I somewhat relax the "making sense" and "being fair" proscriptions for purpose of enunciating one of my general rules of tax planning. "Any clever idea you have has been thought of and probably ruled against." An extension of this is that most of the thing that you think don't make sense actually do make sense. They are there to squelch an abusive transaction dreamed up by someone even more clever than you are. All of this is just me apologizing for saying that the Eleventh Circuit's decision in Ocmulge Fields v. Com (106 AFTR 2d 2010-5820) makes sense.
The case concerns like-kind exchanges, a topic which I discuss here and there. At issue is the application of the related party resale rules. Suppose you owned two companies (Call them Highoco and Lowco)and each one owned a piece of real estate worth $1,000,000. Further suppose that the basis of one property (High-B)was $900,000 and the other (Low-B) was $100,000. Along comes buyer who perversely is willing to pay $1,000,000 for Low-B, but has no interest in High-B. Wouldn't it be nice if you could move the basis in High-B over to Low-B ? Well you can. Highco and Lowco can do a like-kind exchange. Highco's basis in Low-B will be $900,000, its basis in the property that it surrendered. Clever.
Unfortunately, if Highco disposes of Low-B within two years of the exchange Lowco has to recognize gain.
There is another set of rules involving like-kind exchanges. Since the person that has the property you want is rarely the person who wants your property many exchanges use qualified intermediaries. The qualified intermediary receives the money from the sale of your property and uses it to purchase another property. You have 45 days from the date of sale to identify the target property and you must receive it within 180 days of the sale (If the sale is later in the year you may have to extend your tax return in order to have the full 180 days).
Ocmulgee Fields Inc decided that they should go the qualified intermediary route. The hired Security Bank of Bibb County to serve as qualified intermediary. The bank received the proceeds for the sale of Ocmulgee's property known as Wesleyan Station to the McEachern Family Trust. Ocmulggee then searched high and low for a replacement property. They used up all of six days. Finally they identified a Barnes and Nobles. It just kind of happened, sort of by coincidence, that the Barnes and Nobles was owned by a company named Treaty Fields. Come to find out, Treaty Fields was pretty much owned by the same people as owned Ocmulgee.
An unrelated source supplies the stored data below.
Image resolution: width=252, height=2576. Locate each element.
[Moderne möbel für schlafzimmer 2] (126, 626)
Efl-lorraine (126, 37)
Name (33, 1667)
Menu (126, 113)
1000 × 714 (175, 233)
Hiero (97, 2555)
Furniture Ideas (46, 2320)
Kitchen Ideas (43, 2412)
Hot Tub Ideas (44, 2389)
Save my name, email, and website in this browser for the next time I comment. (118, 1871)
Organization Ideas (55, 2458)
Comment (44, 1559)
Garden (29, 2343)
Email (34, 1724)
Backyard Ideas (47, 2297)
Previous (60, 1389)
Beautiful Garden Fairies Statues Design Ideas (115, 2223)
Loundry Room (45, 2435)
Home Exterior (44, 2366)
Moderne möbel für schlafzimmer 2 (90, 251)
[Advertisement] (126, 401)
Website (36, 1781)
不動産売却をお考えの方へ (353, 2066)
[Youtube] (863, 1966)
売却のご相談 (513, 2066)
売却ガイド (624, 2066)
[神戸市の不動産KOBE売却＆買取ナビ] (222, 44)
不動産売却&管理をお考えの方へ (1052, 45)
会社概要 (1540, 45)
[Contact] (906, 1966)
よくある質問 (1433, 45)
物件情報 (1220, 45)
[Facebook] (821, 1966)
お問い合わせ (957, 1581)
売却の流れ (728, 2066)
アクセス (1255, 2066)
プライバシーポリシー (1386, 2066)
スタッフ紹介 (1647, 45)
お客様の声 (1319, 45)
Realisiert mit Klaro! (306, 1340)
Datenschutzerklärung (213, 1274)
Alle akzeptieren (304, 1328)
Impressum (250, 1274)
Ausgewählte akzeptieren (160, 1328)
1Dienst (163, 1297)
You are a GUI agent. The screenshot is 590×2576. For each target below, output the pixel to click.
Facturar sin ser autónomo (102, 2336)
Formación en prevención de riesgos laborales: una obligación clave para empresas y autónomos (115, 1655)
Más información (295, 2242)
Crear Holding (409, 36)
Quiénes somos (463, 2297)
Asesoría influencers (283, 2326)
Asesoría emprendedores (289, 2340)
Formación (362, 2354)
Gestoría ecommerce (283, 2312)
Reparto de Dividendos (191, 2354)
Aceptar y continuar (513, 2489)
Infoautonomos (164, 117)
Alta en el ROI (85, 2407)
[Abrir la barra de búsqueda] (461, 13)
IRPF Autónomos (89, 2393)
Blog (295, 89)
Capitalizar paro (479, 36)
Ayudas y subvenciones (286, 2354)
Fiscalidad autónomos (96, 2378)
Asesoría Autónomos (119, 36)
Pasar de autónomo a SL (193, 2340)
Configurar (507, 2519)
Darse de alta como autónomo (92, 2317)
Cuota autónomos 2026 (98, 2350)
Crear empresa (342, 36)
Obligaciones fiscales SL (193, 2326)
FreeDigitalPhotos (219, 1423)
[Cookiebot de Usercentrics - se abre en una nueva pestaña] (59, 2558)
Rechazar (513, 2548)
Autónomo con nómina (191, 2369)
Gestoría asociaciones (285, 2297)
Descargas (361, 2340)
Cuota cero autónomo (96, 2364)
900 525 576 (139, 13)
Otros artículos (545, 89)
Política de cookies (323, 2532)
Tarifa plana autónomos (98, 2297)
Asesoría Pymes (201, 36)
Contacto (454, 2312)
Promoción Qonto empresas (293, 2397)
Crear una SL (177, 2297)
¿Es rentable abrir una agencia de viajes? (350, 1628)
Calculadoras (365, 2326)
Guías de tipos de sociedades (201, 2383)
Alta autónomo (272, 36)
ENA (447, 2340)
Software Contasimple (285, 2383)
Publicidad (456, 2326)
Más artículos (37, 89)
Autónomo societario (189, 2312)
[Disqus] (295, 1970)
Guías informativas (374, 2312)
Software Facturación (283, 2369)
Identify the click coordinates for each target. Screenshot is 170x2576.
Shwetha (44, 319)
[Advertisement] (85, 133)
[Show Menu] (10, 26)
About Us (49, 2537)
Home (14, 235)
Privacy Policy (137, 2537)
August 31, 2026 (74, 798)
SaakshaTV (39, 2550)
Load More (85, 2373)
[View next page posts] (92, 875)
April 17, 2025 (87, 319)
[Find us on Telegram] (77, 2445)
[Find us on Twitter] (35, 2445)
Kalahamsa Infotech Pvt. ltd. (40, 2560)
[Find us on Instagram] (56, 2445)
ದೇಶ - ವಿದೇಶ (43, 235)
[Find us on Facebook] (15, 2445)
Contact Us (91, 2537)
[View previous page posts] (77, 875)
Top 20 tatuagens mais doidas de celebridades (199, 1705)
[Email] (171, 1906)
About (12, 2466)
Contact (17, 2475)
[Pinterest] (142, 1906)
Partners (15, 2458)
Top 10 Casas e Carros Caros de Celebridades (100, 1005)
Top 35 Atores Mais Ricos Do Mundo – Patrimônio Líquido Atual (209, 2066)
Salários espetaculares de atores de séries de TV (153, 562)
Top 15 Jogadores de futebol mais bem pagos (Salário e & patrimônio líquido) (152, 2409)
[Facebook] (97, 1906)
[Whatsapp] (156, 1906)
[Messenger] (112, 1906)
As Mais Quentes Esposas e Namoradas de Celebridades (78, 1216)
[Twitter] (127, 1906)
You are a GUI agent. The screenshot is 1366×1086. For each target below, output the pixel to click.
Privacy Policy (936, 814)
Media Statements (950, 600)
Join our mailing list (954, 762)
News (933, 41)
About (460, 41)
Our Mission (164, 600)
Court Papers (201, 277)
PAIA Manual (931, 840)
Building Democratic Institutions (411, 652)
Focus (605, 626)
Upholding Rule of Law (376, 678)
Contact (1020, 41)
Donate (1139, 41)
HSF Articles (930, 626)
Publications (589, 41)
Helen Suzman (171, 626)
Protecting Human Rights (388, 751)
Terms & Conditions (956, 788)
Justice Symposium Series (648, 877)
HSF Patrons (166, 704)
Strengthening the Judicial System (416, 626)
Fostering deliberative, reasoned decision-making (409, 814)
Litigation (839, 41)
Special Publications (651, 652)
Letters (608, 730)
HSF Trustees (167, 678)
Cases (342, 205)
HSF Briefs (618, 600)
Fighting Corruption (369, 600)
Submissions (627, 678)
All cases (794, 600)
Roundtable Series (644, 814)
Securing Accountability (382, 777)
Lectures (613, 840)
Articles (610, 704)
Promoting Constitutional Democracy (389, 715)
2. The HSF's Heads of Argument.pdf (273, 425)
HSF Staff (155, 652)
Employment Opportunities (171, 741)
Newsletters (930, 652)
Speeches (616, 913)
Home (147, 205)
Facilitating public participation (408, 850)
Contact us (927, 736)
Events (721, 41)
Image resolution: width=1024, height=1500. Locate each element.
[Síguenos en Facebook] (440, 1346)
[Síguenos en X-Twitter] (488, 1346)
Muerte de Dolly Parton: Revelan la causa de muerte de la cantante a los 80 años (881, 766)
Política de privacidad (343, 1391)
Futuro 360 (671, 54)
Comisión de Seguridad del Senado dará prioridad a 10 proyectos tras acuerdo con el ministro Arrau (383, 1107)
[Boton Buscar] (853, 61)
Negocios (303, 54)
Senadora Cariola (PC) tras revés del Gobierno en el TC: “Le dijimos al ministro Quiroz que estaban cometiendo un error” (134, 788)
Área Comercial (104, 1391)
Seems like since they already were acquainted with one another, they did not really need a qualified intermediary. Just as well they used one, though, since it got them out of that nasty related party resale rule. Well that's what they thought. It's not what the IRS thought, though. And the Tax Court and the Eleventh Circuit agreed with the IRS. Treaty Fields, surprise, surprise, had higher basis in the Barnes and Nobles than Ocmulgee had in the Weslyan property. But that's not all. Ocmulgee was a C corp and Treaty Fields was a partnership.
I would have been awfully upset if Ocmulgee won this case. Not because I root for the IRS. I would have been upset at myself for not telling my own clients about such an obvious end run around the related party resale rules. The resale rules have this nice little ending (1031(f)(4)), which disallows any exchange which is a part of a transaction or series of transactions to avoid the purposes of the resale rules. It reads:
This section shall not apply to any exchange which is part of a transaction (or series of transactions) structured to avoid the purposes of this subsection
Read by itself, it doesn't make a lot of sense. What it says is that you can't fix a bad exchange by throwing in a couple of extra seemingly good ones.